April 9, 2003 — Kate Kimball, the Central Oregon Advocate for 1,000 Friends of Oregon, lives on a 20-acre parcel in Deschutes County that’s zoned for Exclusive Farm Use.
As a paid staff member of the nonprofit farmland preservation group, Kimball is one of the leading advocates of maintaining Jefferson County’s land-use policy.
Her group has extended its legal support to the Jefferson County Farm Bureau as it’s fought through two appeals the prior county commission’s attempt to ease restrictions and permit so-called “Lot of Record” dwellings.
Kimball also has appeared in person to testify against several individual home applications, including two Lot of Record dwellings submitted before the zoning ordinances were remanded: a 65-acre parcel owned by Thayne and Kaye Corwin and 50-acre parcel owned by Dorothy Gard-James.
Critics of 1,000 Friends involvement know this, and point to it as a simple case of Kimball not practicing what she preaches. But Kimball doesn’t see it that way.
“What my job is, is to monitor and do what I can to see that land-use transactions follow the law,” said Kimball, who is a lawyer.
Further, she said, her dwelling was a pre-existing home on a pre-existing parcel when she bought it. “We live in a lawful lot in Deschutes County,” Kimball said.
Kimball bought her home on Sturgeon Road in 1999.
Her 20-acre hobby farm includes a home that was constructed in 1953. Kimball said she grows hay while raising sheep and cows.
A land owner cannot get a permit today for a 20-acre hobby farm in Jefferson County, which has consistently held off pressure to parcelize some of its farmland under state statutes that allowed Deschutes County to do the same thing.
Last week, Kimball indicated 1,000 Friends of Oregon would likely appeal the Corwins’ application for a home on their 65-acre parcel off Highland Lane should the Jefferson County Commission approve it.
The Corwins turned in their application for a Lot of Record dwelling on June 6 of last year, before the prior commission’s zoning ordinance was remanded. The state’s Lot of Record provision allows property owners who meet certain criteria to build a single-family home on land they’ve owned prior to 1985.
The Corwins have owned their property for more than 40 years, Kaye Corwin said. “I think we ought to have more privileges on how to live in Jefferson County,” Kaye Corwin said.
“All of them have got what they wanted, so now they don’t want to let anyone else. “It makes you feel bitter.”
When asked, Kimball stopped short of saying whether 1,000 Friends is opposed to Lot of Record dwellings, maintaining that its duty is to defend the laws that are in place.

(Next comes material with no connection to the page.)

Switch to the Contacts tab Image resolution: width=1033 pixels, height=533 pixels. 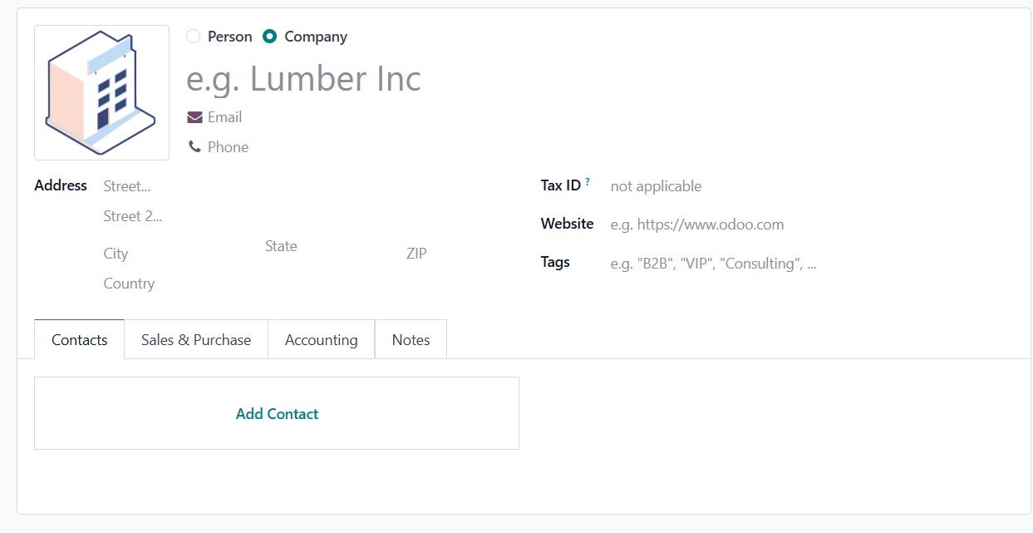pos(80,340)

“I’m a lawyer and the Corwins do not comply under the law,” Kimball said. “If they can produce enough income, I’m fine with that.

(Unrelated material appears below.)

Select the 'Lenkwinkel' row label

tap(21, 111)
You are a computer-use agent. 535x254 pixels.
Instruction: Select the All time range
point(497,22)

“If we had the land the Corwins had, and you multiply that out, we could make the test,” Kimball continued, adding that her home qualifies as a farm dwelling, albeit under different laws.
Kimball said Deschutes and Jefferson counties are difficult to compare, with Deschutes’ agricultural lands focused on hobby farms while Jefferson County has chosen a path of preserving its commercial farming identity.
Since 1,000 Friends of Oregon was founded in 1975, it has advocated for compact, livable cities to preserve resource lands. Its advocates defend land-use laws before local governments around the state and use litigation as a tool to enforce existing laws and establish legal precedents.
“One-Thousand Friends opposes nonfarm activities in farming areas because it interferes with agriculture,” Kimball said. “What we’re for is farm activity in farm zones and forest activity in forest zones in order to protect their economic viability.”
Kimball monitors land-use activities in Deschutes, Crook and Jefferson counties. She was hired in January of last year.
“Is the concern really where I live?” Kimball asked. “Or what I say?”